TEXTABSCHNITT
Seit zehn Jahren ist Audirvana für Viele die ideale Player-Software, um Musik vom Computer zu erleben. Dabei überzeugt nicht allein die Qualität der Wiedergabe, sondern auch die Zahl sinnvoller Features. Audirvana Studio ist nun eine Neuentwicklung mit beachtlichen Innovationen, auch hinsichtlich des Klanges, bietet aber auch die bewährten Optionen.

DATENSÄTZE
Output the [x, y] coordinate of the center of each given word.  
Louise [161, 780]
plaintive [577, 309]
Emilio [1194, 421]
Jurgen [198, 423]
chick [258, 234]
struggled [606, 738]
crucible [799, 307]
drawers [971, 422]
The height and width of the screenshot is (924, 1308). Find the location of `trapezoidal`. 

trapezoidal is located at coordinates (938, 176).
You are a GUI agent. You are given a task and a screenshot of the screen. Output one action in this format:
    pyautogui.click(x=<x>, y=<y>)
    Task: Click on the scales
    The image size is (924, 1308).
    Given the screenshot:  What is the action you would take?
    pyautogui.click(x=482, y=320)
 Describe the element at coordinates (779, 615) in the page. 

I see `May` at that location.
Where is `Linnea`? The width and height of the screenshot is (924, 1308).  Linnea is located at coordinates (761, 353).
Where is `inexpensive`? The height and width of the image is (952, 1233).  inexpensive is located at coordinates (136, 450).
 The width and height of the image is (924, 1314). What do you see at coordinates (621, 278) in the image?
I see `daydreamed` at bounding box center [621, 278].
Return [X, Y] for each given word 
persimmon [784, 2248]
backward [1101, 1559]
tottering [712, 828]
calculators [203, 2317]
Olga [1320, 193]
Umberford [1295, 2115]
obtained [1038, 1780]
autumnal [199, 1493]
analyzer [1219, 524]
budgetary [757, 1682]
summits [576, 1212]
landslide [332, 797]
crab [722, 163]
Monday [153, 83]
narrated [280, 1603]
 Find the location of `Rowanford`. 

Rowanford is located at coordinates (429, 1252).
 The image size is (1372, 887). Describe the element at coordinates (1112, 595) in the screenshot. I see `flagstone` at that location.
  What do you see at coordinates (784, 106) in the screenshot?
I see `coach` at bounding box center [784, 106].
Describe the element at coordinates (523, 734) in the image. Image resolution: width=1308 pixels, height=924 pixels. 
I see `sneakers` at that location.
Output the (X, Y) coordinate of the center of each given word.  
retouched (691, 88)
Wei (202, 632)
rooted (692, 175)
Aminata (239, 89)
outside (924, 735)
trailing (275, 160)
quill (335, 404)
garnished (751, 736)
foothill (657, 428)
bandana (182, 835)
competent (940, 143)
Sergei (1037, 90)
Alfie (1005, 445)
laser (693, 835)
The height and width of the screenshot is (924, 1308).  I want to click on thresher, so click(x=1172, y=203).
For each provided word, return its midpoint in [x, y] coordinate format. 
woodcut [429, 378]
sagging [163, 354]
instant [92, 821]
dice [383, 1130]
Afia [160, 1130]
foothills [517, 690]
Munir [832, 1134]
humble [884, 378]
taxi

ARBEITSAUFTRAG
Gib den Textabschnitt über die Player-Software Audirvana von oben vollständig und Wort für Wort aus.

KORREKTE AUSGABE
Seit zehn Jahren ist Audirvana für Viele die ideale Player-Software, um Musik vom Computer zu erleben. Dabei überzeugt nicht allein die Qualität der Wiedergabe, sondern auch die Zahl sinnvoller Features. Audirvana Studio ist nun eine Neuentwicklung mit beachtlichen Innovationen, auch hinsichtlich des Klanges, bietet aber auch die bewährten Optionen.